A few weeks ago I tasted, however briefly, the vegetarian lifestyle when I bit into a Morningstar breakfast patty, ruminating as I chewed one of the food industry’s most cunning inventions. What was cobbled together from soy, more phosphates than modern science ever thought possible, and a laboratory’s worth of chemicals should’ve by rights resembled the very cardboard that wrapped it. But it didn’t. The first bite truly registered as breakfast sausage, though each subsequent piece was subject to the law of diminishing returns, not to mention edibility.

Still, I consider my mind a little expanded, since vegetarianism previously meant eating cows that once ate grass. I was also struck by a seeming inequality in the dining landscape. Why do companies manufacture products that simulate meat and blatantly disregard the inverse market? Easy answer is because people don’t demand it, but this doesn’t address the injustice within. After all, why shouldn’t there be apples made entirely out of pepperoni, or broccoli florets lovingly crafted with beef and cheese? It’d be gross, that’s why.

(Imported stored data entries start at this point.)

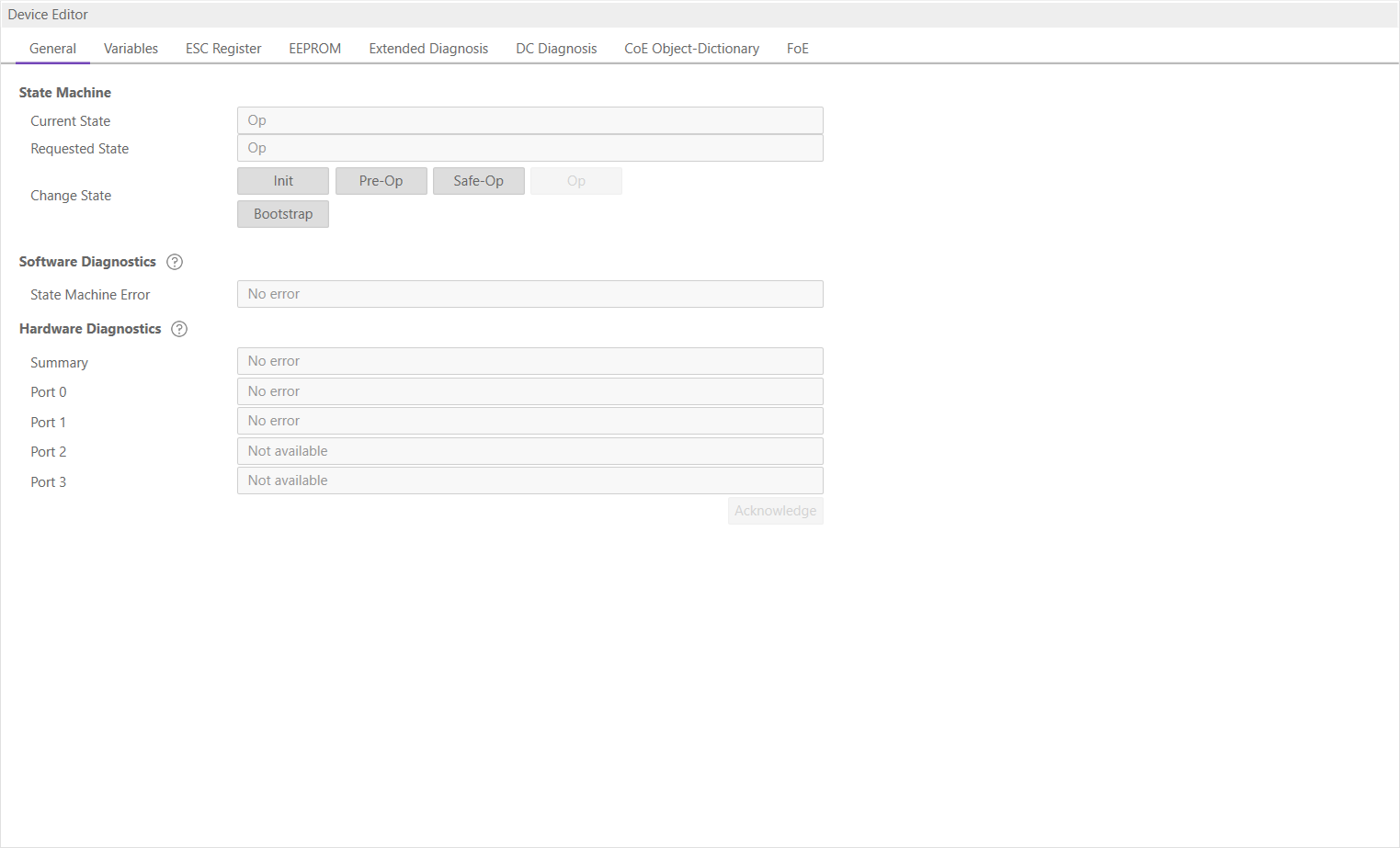Go to the Extended Diagnosis tab
The image size is (1400, 848).
[x=428, y=49]
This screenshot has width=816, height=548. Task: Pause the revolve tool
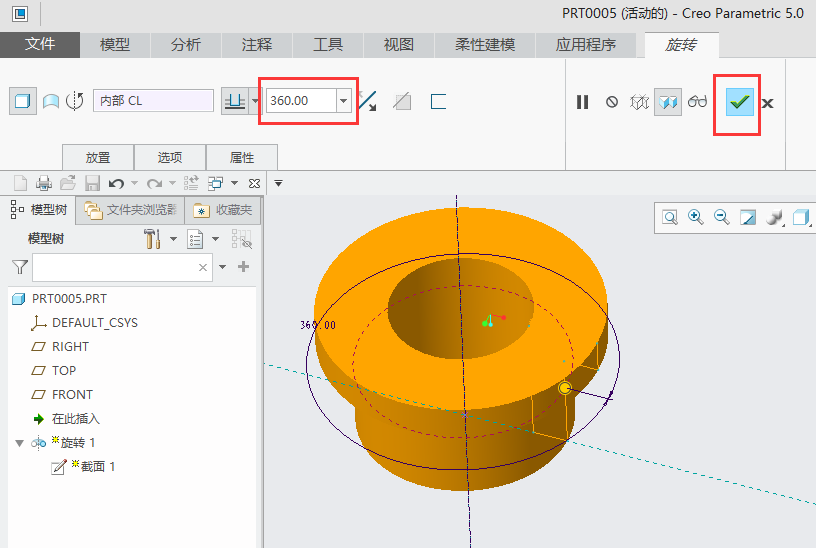(x=583, y=102)
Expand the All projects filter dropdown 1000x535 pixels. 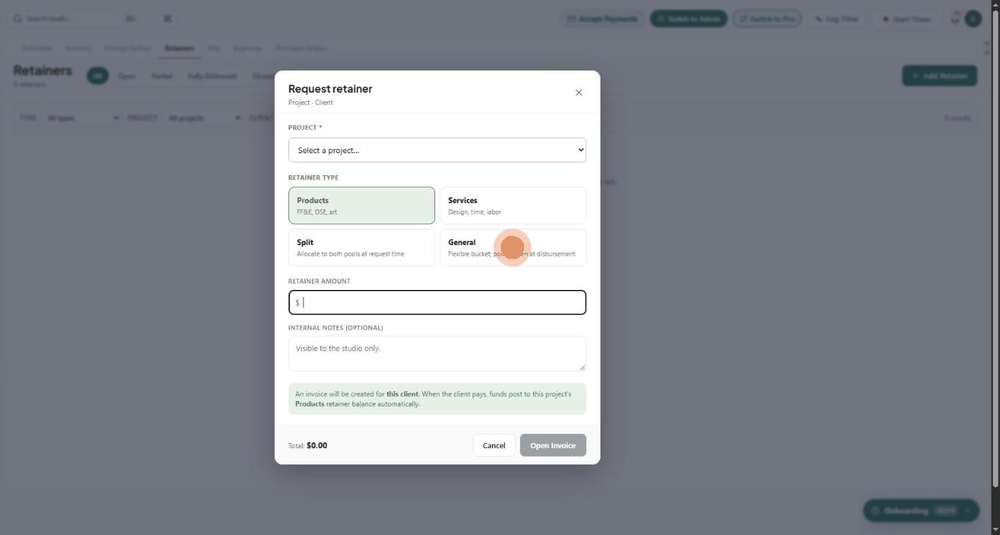(203, 118)
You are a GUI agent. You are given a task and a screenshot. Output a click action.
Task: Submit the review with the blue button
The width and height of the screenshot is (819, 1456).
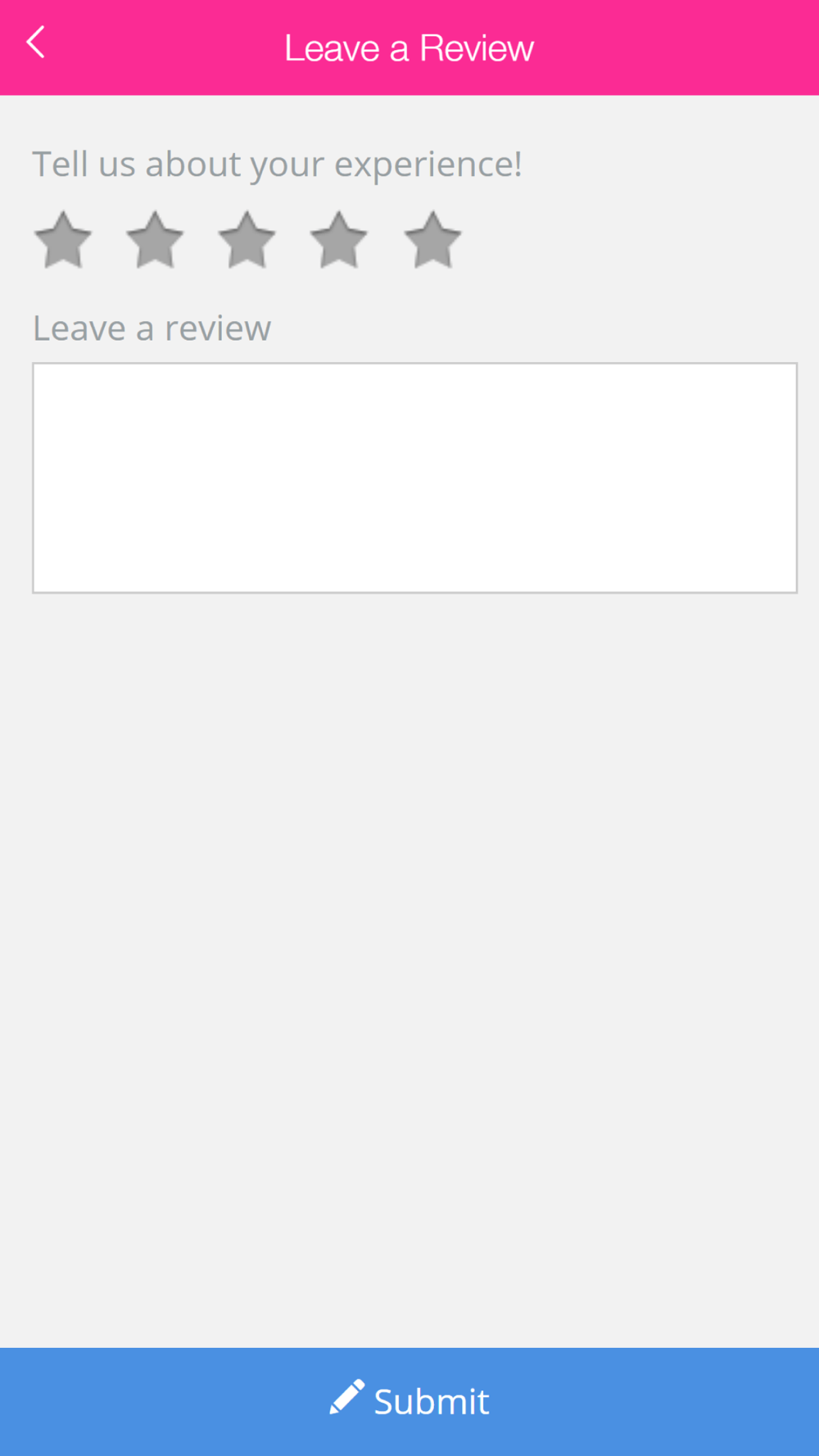pyautogui.click(x=410, y=1401)
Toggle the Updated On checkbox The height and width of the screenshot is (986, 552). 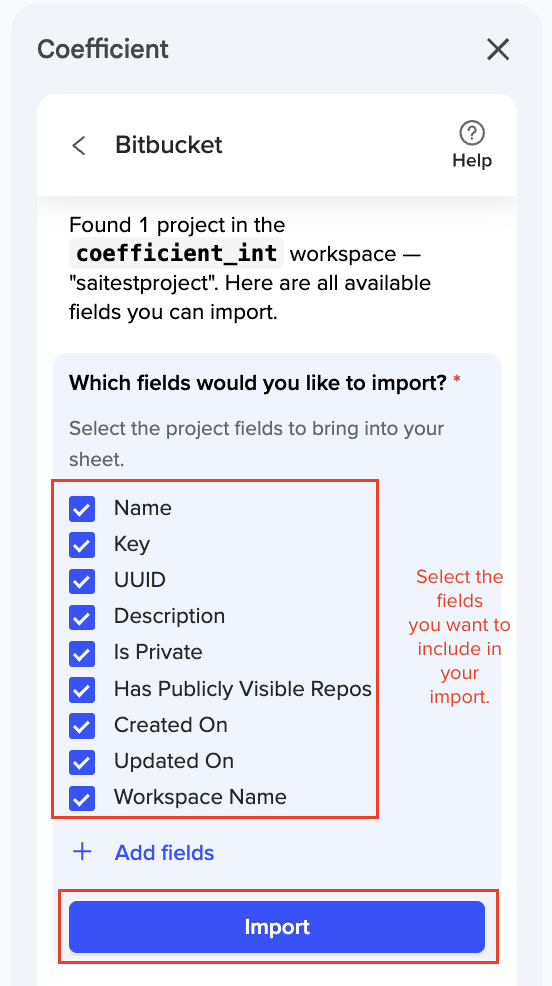[82, 762]
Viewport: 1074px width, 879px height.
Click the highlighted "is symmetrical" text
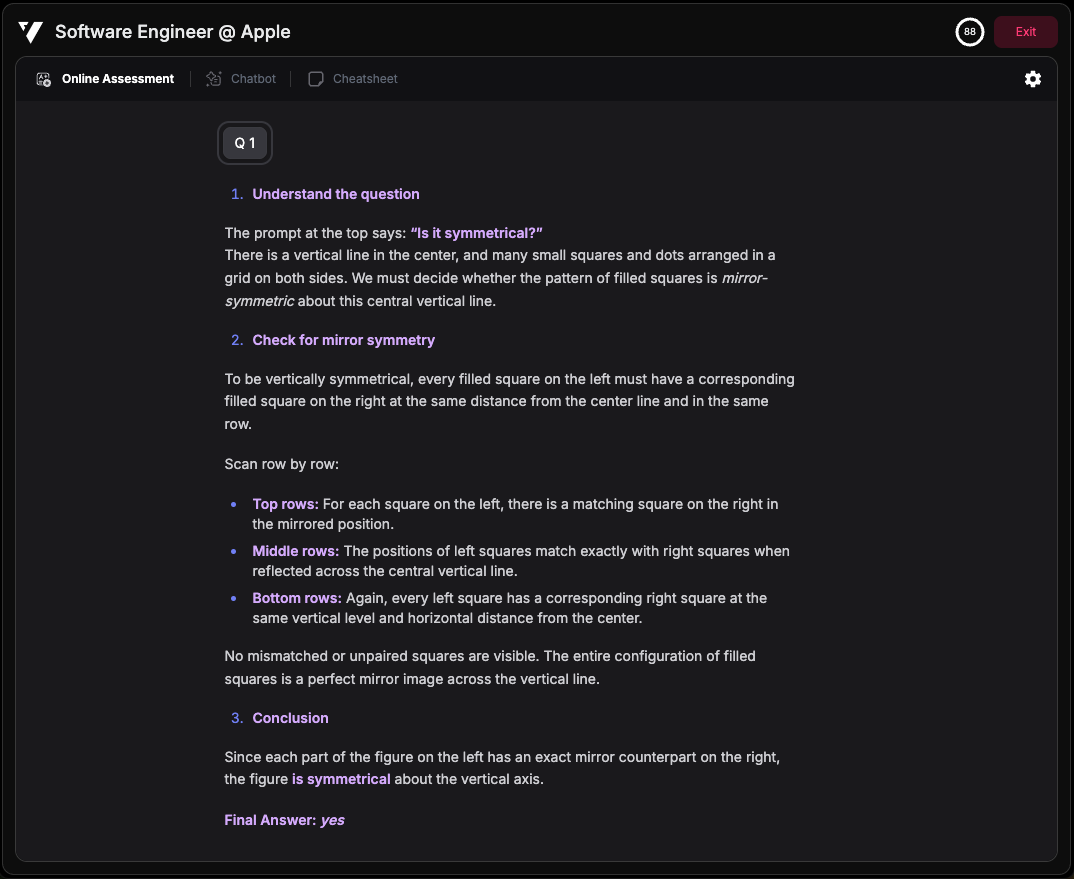click(x=341, y=779)
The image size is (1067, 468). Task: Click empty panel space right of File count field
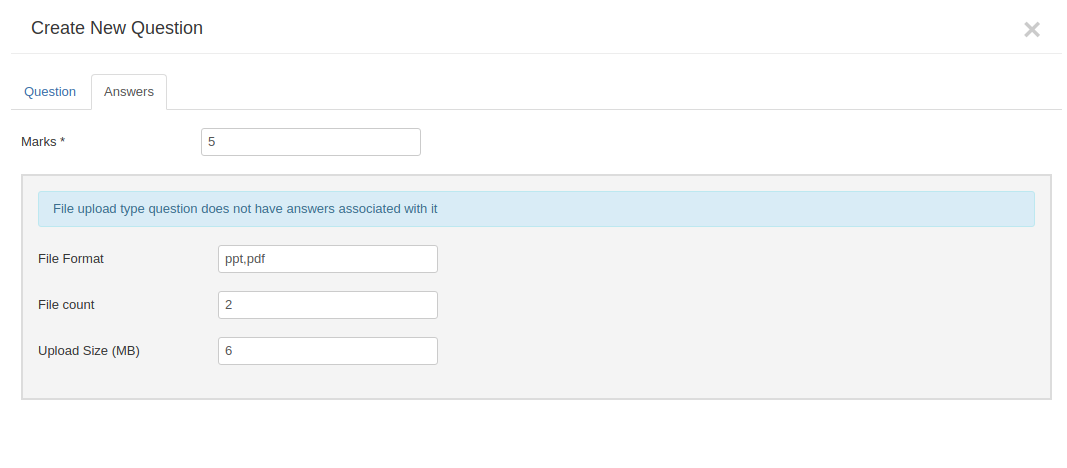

The health regimen continues to hum along. You probably won’t ever see me invest in a fitness membership in this lifetime, because I’ve discovered the same sedentary lifestyle that may be powering the blog this very minute keeps junk food out of my house. I might crave chips or cookies one afternoon, for example, but the same laziness that glues me to this chair also prevents me from gunning it to the supermarket. The pantry is accordingly empty these days. There’s a tube of oatmeal. Some frozen vegetables. A thing of sugar.

And a box of dirty rice, which I attempted to cook yesterday. For the uninitiated, dirty rice isn’t morally reprehensible, nor is it tainted with melamine or depleted plutonium, as the name might suggest. It’s simply seasoned rice that is Cajun in origin. That didn’t stop me from opening the package and wondering, for at least 45 seconds, whether the small, round black things were beans or rat droppings. The dish turned out fine, but it was a firm reminder that I could benefit from cooking more, and wouldn’t you know it, the local resort is featuring an “All Things Louisiana” cooking class in a few weeks. It almost seems like fate. I’m just not sure if it’s fate to the tune of $85 plus tax and gratuity.